Experts Find Botnet Disguised as Millions of People Watching TV

Fraudsters operate off the assumption that it’s way more profitable to think up byzantine ways to cheat people out of money than it is to just, like, work hard and ask for a promotion occasionally. For instance: an Israeli tech company is currently accused of using a very convoluted method to screw advertisers out of buttloads of cash by pretending to be a bunch of people watching TV.

TopTop Media, a subsidiary of Tel Aviv-based M51 Group, bills itself as a tech company focused on solutions for app developers and advertisers. It promises to employ “real-time optimization and user profiling” in order to leverage data it gathers from its “ongoing media acquisition activities” and, you know, deliver profits somewhere in there. However, according to new research from security firm HUMAN, TopTop’s “solutions” are less than desirable.

In an elaborate scheme, the company allegedly created 29 malicious Android apps and then snuck them into the Google Play Store and third-party stores, managing to quietly infect close to a million devices with malware. The infected devices were then allegedly used to build an ever-growing botnet that fraudulently spoofed connections to streaming-TV platforms all over the world, thereby generating illegitimate ad revenue.

In other words, like other ad fraud, the scheme sought to bilk elements of the advertising ecosystem that pay for the opportunity to show ads to consumers. Because advertisers will pay streaming apps for the opportunity to use their platforms to display ads, generating the appearance of being an app like this can get you, in the immortal words of Dire Straits, money for nothing. Thus TopTop’s malicious apps used spoofing sorcery to fool ad exchanges into believing they were just such streaming apps, active on smart TV products from Apple, Amazon, Google, and others— thereby generating the appearance of “millions of people watching ads on smart TVs and other devices,” researchers say. 

The dozens of apps involved in the alleged scam all linked back to the same command and control server.

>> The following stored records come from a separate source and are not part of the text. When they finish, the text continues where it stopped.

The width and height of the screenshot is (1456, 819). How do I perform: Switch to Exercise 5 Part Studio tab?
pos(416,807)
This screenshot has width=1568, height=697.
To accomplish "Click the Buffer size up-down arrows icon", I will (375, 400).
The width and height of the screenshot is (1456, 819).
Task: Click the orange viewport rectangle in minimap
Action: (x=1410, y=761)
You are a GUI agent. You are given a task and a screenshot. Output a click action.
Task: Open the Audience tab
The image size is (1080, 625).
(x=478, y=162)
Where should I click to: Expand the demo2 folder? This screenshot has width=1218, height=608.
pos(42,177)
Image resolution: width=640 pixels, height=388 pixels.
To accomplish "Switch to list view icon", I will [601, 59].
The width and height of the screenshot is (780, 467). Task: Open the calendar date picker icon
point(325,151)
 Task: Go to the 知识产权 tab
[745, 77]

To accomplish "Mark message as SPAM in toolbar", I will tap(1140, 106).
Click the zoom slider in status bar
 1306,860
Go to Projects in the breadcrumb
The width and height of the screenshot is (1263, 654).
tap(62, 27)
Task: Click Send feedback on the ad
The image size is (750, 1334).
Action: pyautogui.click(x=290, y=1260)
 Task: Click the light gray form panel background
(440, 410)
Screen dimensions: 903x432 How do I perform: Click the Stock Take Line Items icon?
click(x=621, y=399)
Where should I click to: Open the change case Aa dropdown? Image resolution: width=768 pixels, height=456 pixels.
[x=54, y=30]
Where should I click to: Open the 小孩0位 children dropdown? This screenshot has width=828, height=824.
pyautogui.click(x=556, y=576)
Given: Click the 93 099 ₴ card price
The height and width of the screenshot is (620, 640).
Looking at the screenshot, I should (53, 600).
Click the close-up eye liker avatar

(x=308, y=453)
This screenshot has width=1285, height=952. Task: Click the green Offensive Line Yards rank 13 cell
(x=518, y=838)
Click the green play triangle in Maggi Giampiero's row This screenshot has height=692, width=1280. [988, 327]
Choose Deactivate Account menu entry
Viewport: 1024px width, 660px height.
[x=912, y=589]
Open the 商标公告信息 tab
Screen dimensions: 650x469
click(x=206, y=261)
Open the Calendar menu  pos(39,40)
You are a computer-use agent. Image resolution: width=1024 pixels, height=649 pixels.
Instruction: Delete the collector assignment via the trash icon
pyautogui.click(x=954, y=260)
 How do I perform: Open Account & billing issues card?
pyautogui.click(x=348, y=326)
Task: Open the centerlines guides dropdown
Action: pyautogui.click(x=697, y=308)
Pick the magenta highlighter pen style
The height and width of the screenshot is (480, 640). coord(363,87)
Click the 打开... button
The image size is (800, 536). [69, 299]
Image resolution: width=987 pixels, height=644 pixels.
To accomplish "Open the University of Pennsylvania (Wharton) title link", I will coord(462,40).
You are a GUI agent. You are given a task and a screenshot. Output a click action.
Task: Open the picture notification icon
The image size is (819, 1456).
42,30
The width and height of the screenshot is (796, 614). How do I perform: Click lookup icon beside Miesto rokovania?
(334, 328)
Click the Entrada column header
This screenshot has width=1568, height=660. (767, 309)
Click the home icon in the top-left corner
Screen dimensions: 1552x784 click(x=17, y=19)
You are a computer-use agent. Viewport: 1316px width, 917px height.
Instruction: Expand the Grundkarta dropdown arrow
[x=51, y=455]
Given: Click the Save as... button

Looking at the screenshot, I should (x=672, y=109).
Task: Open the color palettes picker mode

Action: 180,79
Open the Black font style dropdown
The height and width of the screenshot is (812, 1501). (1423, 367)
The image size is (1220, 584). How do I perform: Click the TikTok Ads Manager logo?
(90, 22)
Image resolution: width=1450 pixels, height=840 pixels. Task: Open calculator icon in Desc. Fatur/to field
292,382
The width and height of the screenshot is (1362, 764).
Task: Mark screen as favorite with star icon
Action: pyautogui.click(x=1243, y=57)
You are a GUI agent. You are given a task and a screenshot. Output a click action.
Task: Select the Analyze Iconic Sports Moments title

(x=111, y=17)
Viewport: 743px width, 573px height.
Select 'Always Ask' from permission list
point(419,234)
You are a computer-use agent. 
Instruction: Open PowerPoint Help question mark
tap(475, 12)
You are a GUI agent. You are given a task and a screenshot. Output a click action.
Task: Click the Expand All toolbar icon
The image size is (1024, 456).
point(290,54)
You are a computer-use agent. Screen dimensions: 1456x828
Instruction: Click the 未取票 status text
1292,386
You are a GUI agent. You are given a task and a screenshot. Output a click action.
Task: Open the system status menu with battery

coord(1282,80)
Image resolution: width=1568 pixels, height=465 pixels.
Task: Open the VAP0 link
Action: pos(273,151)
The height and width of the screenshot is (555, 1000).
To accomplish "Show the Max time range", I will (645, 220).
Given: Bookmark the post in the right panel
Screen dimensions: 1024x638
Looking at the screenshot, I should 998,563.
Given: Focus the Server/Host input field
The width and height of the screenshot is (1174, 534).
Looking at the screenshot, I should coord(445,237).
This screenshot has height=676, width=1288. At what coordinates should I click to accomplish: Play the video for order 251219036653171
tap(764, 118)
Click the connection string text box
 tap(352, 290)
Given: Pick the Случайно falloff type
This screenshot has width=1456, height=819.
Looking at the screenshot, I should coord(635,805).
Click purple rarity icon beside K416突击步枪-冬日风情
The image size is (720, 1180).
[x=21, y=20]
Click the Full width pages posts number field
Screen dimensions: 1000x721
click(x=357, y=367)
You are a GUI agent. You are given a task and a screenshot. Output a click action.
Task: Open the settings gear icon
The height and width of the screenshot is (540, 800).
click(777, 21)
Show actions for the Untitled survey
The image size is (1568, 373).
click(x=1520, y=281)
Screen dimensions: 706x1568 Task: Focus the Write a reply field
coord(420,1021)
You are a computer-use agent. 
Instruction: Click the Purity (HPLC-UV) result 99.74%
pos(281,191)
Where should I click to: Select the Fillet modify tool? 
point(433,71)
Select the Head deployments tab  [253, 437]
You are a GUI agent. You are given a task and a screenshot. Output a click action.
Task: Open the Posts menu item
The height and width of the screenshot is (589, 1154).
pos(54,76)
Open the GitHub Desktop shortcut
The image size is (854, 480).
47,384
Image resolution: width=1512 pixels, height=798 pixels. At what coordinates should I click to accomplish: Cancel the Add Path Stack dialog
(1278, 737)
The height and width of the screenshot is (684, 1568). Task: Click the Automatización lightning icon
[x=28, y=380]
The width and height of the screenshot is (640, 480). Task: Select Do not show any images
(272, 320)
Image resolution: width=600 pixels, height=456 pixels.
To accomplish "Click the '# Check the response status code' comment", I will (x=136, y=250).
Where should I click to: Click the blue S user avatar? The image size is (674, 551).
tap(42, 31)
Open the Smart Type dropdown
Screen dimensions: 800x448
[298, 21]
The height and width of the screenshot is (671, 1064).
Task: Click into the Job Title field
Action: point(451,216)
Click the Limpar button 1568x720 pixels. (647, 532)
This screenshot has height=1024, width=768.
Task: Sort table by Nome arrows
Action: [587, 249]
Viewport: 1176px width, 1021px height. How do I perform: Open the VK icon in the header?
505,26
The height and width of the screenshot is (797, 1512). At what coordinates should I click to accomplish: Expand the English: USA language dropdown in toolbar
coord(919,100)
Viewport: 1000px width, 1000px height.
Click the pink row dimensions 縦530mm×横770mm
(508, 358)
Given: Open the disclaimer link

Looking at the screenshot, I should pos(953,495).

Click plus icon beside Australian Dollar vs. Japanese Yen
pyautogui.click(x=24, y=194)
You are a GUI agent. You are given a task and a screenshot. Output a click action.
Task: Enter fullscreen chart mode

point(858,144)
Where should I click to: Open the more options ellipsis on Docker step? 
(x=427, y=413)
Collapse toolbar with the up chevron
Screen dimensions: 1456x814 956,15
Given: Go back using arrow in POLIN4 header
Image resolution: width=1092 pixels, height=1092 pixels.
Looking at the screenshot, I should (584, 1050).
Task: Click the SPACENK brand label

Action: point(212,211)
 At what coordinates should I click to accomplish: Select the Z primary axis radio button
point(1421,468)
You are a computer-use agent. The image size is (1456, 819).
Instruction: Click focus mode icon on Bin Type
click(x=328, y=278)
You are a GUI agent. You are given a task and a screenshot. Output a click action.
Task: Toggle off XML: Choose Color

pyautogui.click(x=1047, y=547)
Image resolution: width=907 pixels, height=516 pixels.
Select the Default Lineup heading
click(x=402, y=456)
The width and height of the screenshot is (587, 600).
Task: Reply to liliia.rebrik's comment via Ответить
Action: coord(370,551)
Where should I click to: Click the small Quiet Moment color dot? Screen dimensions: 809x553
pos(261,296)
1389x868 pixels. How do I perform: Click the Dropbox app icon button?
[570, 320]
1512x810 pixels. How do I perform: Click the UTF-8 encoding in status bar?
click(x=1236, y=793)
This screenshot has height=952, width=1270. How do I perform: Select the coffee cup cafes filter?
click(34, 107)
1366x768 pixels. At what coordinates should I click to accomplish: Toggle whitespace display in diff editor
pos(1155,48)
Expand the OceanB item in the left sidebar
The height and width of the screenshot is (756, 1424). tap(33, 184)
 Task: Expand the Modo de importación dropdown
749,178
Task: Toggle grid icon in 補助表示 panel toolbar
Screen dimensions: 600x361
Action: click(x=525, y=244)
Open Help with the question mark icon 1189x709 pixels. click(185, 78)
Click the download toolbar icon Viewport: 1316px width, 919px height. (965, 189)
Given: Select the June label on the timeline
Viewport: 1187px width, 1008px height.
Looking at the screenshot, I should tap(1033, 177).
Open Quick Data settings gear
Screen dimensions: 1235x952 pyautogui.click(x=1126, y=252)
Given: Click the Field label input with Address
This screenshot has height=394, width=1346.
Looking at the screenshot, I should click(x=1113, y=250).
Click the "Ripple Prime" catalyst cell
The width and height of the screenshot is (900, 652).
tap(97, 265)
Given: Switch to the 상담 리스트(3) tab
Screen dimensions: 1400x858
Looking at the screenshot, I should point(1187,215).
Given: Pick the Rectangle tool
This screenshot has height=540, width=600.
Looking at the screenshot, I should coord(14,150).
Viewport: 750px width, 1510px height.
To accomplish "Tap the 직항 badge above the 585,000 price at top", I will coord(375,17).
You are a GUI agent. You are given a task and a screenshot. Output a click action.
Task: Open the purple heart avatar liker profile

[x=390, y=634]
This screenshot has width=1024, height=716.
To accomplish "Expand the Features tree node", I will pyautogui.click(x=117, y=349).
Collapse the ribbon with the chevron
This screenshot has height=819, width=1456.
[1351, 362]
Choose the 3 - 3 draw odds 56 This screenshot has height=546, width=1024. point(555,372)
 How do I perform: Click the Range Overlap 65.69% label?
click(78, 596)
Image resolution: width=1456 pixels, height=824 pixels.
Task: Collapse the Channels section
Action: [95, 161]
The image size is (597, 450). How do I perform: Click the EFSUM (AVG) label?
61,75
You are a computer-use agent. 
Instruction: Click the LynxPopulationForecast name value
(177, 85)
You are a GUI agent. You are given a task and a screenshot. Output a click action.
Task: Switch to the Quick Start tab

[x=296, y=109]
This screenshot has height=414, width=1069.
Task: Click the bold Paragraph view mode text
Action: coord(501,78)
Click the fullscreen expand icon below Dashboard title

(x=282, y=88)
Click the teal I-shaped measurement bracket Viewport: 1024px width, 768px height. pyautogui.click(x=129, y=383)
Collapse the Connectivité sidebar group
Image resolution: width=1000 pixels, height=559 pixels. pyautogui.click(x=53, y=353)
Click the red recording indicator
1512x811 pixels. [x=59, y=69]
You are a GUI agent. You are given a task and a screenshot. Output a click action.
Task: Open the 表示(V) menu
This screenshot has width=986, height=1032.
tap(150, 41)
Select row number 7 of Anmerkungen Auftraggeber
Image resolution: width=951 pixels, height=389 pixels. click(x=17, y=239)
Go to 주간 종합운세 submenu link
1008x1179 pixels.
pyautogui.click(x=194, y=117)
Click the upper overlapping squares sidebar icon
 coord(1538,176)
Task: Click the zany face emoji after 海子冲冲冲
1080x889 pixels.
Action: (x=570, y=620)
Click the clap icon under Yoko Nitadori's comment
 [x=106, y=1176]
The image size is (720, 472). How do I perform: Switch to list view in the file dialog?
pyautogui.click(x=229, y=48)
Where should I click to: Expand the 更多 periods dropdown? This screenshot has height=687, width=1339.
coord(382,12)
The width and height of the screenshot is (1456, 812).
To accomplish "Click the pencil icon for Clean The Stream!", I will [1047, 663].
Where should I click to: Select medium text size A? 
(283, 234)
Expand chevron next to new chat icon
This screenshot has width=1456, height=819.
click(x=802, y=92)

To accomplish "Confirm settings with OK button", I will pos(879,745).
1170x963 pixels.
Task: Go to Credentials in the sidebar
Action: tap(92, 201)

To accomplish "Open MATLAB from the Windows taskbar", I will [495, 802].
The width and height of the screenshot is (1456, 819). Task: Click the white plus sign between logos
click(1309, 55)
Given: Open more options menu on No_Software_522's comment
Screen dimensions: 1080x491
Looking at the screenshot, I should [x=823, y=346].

While designed to appear harmless (such as the innocuous-looking flashlight app pictured below), the apps were, in reality, making an average of 650 million bid requests a day. Such requests are automatically triggered by online user engagement—like a click or a “view”—and represent the lifeblood of the online ad industry.

In a different but related case, affiliates of the same company reportedly deployed 36 malicious apps onto the Roku’s Channel Store, which similarly spoofed connections to smart TVs and other streaming products in an effort to garner illegitimate ad revenue.

“The operators behind the botnet took advantage of the recent shift to digital accelerated by the pandemic by hiding in the noise in order to trick advertisers and technology platforms into believing that ads were being shown on consumer streaming devices,” HUMAN researchers write.

Michael McNally, one of the company’s top researchers, said in an interview that in many cases, the apps used were merely open-source programs that had been turned into trojans. The developers repackaged the apps, injected them with malicious code, then attempted to shepherd them onto popular platforms where a lot of people would download them. With nearly a million Android users unwittingly caught up in the vast, rat-king-like botnet, the scheme apparently worked like gangbusters.

HUMAN says that they helped take the botnet down and that the apps involved have all since been deleted from Google and Roku’s stores. Law enforcement has also been notified. We have reached out to the M51 Group for comment on this story and will update it if we hear back from them.